HABER49- Türkiye Cumhuriyet Merkez Bankası’nın (TCMB) Ödemeler Dengesi istatistiklerine dayanan bu rakam, geçen yılın aynı dönemine göre yüzde 58 artış anlamına geliyor. Ekonomik göstergelerdeki bu güçlü yükseliş, Türkiye’nin uluslararası sermaye açısından yeniden cazibe merkezi haline geldiğini ortaya koyuyor.
Türkiye’ye 8 Ayda 10,6 Milyar Dolarlık Doğrudan Yatırım Girişi
YASED’in yayımladığı “Rakamlarla Uluslararası Doğrudan Yatırımlar Bülteni”ne göre, Ağustos 2025’te Türkiye’ye 1,8 milyar dolar tutarında doğrudan yatırım girişi gerçekleşti. Bu yatırımların 1,5 milyar doları sermaye yatırımı, 137 milyon doları borçlanma araçları ve 202 milyon doları yabancılara gayrimenkul satışı yoluyla kaydedildi.

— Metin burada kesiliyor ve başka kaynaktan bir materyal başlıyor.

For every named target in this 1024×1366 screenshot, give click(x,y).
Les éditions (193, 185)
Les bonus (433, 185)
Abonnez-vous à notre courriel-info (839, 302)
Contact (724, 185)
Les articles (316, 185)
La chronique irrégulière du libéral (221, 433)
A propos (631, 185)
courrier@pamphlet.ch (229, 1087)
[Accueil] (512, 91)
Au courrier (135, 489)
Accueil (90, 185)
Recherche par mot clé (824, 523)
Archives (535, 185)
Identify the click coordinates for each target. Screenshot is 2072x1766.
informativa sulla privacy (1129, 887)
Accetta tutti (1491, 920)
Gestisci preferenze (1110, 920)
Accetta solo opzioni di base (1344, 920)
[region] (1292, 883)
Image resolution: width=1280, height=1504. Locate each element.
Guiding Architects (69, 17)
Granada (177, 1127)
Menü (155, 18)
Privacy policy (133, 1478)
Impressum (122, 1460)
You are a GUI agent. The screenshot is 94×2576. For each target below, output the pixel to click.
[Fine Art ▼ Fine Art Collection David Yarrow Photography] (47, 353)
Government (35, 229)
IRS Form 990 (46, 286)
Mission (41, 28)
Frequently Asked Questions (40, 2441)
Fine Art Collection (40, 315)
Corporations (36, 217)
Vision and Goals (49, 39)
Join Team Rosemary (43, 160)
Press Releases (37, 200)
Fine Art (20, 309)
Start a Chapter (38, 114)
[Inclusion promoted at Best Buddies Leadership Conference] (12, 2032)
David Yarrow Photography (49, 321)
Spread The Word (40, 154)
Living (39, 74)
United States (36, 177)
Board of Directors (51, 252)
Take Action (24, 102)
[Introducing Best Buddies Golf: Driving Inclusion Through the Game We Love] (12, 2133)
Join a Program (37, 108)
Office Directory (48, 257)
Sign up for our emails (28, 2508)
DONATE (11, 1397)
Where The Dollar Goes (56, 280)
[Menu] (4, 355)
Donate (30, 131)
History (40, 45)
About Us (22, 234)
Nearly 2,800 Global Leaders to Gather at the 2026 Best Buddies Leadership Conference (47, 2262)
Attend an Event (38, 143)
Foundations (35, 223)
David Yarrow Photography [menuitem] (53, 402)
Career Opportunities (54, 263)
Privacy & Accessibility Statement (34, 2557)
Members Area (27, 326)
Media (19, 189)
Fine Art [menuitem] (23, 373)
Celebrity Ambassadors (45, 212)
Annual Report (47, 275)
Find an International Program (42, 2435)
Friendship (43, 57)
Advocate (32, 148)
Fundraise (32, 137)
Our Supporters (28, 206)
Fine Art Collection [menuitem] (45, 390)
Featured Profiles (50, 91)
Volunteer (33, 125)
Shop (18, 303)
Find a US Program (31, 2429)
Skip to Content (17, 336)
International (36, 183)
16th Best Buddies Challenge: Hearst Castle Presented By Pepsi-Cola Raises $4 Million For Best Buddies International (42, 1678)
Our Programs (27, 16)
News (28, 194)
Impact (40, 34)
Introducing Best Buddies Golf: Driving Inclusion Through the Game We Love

Yılın 8 aylık döneminde 10,6 milyar dolarlık yatırım tutarına ulaşılması, Türkiye’ye duyulan güvenin sürdüğünü gösteriyor. 2003 yılından bu yana ülkeye giren toplam doğrudan yatırım miktarı ise 284 milyar doları aşarak tarihi bir seviyeye ulaştı.
Uzmanlara göre bu artışta, Türkiye’nin yatırım ortamını iyileştirmeye yönelik reformları, lojistik avantajları ve genç nüfusun oluşturduğu dinamik piyasa yapısı etkili oldu. Küresel ölçekte sermaye hareketlerinin yavaşladığı bir dönemde, Türkiye’nin bu performansı dikkat çekici bir başarı olarak değerlendiriliyor.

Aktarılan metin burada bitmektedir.